2018 Wagga Wagga by-election
| Party |  | Candidate | Votes | % | ±% |
|  | Liberal | Julia Ham | 12,031 | 25.5 | −28.3 |
|  | Independent | Joe McGirr | 12,003 | 25.4 | +25.4 |
|  | Country Labor | Dan Hayes | 11,197 | 23.7 | −4.4 |
|  | Independent | Paul Funnell | 5,028 | 10.6 | +0.9 |
|  | Shooters, Fishers, Farmers | Seb McDonagh | 4,682 | 9.9 | +9.9 |
|  | Greens | Ray Goodlass | 1,377 | 2.9 | −2.1 |
|  | Christian Democrats | Tom Arentz | 900 | 1.9 | −0.4 |
| Total formal votes |  |  | 47,218 | 96.8 | +0.0 |
| Informal votes |  |  | 1,561 | 3.2 | −0.0 |
| Turnout |  |  | 48,779 | 88.3 | −1.9 |
Two-party-preferred result
|  | Country Labor | Dan Hayes | 18,495 | 50.1 | +13.0 |
|  | Liberal | Julia Ham | 18,389 | 49.9 | −13.0 |
Two-candidate-preferred result
|  | Independent | Joe McGirr | 23,001 | 59.6 | +59.6 |
|  | Liberal | Julia Ham | 15,570 | 40.4 | −22.5 |
|  | Independent gain from Liberal |  | Swing | N/A |  |

== Aftermath ==
The loss of Wagga Wagga reduced the Liberal Party to holding only three rural seats; Albury, Bega, and Goulburn.

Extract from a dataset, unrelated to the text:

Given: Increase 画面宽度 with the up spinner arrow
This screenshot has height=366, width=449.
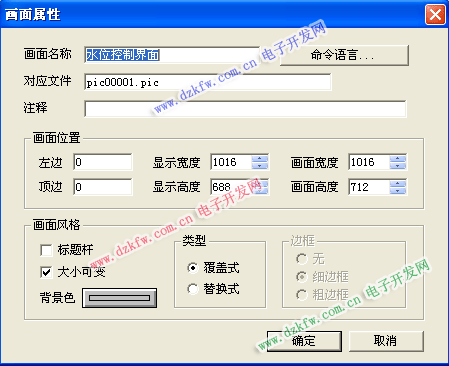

The large swing against the Liberals caused Country Labor candidate Dan Hayes to win the two-party-preferred count, being the first candidate to achieve this feat since 1956.

Premier Gladys Berejiklian and several senior colleagues acknowledged that Turnbull’s knifing had deterred some voters in Wagga Wagga. However, Federal Senator Jim Molan dismissed those concerns, saying it “wasn’t a factor”.

McGirr ruled out joining the Coalition once in government.